É porque podemos ignorar
as nossas provações, as nossas dificuldades e necessidades? Não; mas podemos
deixá-las ao Seu cuidado. Ele diz-nos para lançarmos sobre Si toda a nossa
solicitude, na doce e tranquila certeza de que Ele tem cuidado de nós.
Convida-nos a deitar sobre Si as nossas cargas, na certeza de que nos susterá.

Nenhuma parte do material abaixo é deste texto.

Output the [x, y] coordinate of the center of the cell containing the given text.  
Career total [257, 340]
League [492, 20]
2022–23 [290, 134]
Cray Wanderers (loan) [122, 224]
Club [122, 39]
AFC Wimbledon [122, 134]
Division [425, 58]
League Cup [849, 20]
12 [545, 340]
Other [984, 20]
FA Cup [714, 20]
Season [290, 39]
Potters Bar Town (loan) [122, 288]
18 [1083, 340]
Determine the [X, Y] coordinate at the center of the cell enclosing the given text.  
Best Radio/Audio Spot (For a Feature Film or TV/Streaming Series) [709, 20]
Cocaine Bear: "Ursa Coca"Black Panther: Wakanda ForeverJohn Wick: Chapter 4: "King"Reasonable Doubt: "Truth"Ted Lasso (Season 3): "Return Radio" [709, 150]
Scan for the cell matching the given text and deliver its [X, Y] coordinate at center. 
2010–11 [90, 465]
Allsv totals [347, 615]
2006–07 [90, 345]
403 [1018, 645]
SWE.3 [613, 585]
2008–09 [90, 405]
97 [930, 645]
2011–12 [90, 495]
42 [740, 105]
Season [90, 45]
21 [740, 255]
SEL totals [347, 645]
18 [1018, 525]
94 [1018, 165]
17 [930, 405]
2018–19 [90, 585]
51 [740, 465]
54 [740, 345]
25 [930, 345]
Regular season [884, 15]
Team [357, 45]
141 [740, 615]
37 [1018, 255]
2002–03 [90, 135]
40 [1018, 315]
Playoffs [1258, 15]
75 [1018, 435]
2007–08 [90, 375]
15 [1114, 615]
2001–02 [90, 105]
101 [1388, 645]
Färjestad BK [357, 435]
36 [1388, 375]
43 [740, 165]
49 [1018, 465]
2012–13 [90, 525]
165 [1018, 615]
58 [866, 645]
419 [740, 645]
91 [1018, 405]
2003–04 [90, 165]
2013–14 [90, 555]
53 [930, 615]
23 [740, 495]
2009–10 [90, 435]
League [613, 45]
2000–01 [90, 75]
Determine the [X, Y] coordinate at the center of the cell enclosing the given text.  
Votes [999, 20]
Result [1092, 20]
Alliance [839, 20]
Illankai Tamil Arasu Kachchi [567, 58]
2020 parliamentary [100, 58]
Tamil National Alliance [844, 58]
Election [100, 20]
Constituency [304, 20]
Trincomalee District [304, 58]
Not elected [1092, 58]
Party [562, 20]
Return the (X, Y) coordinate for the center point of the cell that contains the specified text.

Ele tem cuidado de nós. Isto não é bastante?- Não deveríamos nós estar
suficientemente despreocupados de nós próprios, quando nos reunimos na Sua
presença, para podermos apresentar-Lhe alguma coisa mais do que as nossas
próprias coisas? Ele tem feito provisão para nós. Fez tudo bem por nós. Os
nossos pecados e as nossas dores foram todos divinamente resolvidos. E,
certamente, nós não podemos supor que essas coisas sejam o alimento do
sacrifício de Deus. Ele fez delas o objeto da Sua solicitude, bendito seja o
Seu nome; mas não pode dizer que sejam o Seu alimento.
Prezado leitor, não
deveríamos nós pensar nestas coisas? Pensar nelas tanto a respeito da assembleia
como do nosso lugar no secreto? Porque a mesma observação aplica-se,
igualmente, tanto a um caso como ao outro. Não deveríamos cultivar tal estado
de alma que nos habilitasse a apresentar a Deus o que Ele Se compraz em chamar
"o Seu manjar”? A verdade é que precisamos de uma habitual e inteira
ocupação de alma com Cristo como um cheiro suave a Deus.
Isso não quer dizer que
apreciamos menos a expiação do pecado; longe de nós tal pensamento! Mas
recordemos de que em Jesus Cristo, nosso precioso Senhor, há alguma coisa mais
do que o perdão dos nossos pecados e a salvação das nossas almas. O que
representam o holocausto, a oferta de manjares e de libação?- Cristo como
cheiro suave - Cristo como o alimento da oferta de Deus - as delícias de Seu
coração. Será preciso dizer que é o mesmo Cristo? Será preciso insistir no fato
de que Aquele que é um perfume agradável a Deus é o mesmo que foi feito
maldição por nós? Certamente todo Cristão reconhece isto. Mas não estamos nós
sempre dispostos a limitar os nossos pensamentos sobre Cristo àquilo que Ele fez por
nós, excluindo, virtualmente, o que Ele é para
Deus? É disto que nos temos de lamentar e também julgar; é isto
que devemos procurar corrigir; e não podemos deixar de pensar que um estudo
minucioso de Números 28 e 29 será um excelente corretivo. Queira Deus, por
intermédio do Seu Espírito, usá-lo para este fim!